Мы начали спокойно играть, не оправдывался ни один из моих страхов: то ли я просто недооценил собственные тренировки, то ли переоценил Веру, но ничего, что поразило меня в прошлом году, не было. Сначала я даже думал, что просто Вера мне помогает, она поняла, что я ее люблю и надо быть со мной мягче, потому что наказывать не за что. Я долго так себя убеждал, я ведь помнил Веру другой, и ничем иным то, что происходит, объяснить не мог. Дело не в одной памяти, от того лета до этого, месяц за месяцем, я и разговаривал тоже с совсем другой Верой, и, конечно, мне надо было время, чтобы к ней новой приноровиться.
Между той Верой, которая во мне жила, и нынешней была огромная разница, но я во всем видел ее добрую волю, ее желание помочь мне и меня поддержать. Я верил, что, заметив мою преданность, она побежала навстречу, чтобы взять за руку, самой научить всему, что она так хорошо умела. Я долго себя этим обманывал, день за днем себе это говорил и благодарил ее, благодарил, только недели через две вдруг стал понимать, что она чересчур быстро ко мне бежала и, не успев затормозить, промахнулась, сделалась самой обыкновенной девочкой. Похоже, даже младше меня, словно мне год прибавился, а ей или ничего, или, наоборот, убавился.
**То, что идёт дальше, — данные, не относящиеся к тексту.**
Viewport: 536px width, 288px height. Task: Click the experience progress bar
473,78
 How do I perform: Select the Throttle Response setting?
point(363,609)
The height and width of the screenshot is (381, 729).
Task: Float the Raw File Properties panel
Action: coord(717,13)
Когда я это понял, я попытался ей сказать, объяснить, что такого умаления мне не надо, я целую неделю на это потратил, сначала в игре, намеками, в последние же дни говорил напрямую, но она меня будто не слышала. Было похоже, что, проделав этот путь назад, она потратила всё, что было ею скоплено, и ни на что другое сил у нее уже не осталось. Она как бы говорила мне, что нехорошо, конечно, что она промахнулась, но она должна была мне помочь и пошла на это сознательно. Она и большой беды здесь не видит, в конце концов жить можно по-всякому. Так я ее тогда понимал, и во мне всё время мешались признательность к ней и жалость, мне было бесконечно жаль, что той, прежней Веры, которую я любил, больше нет.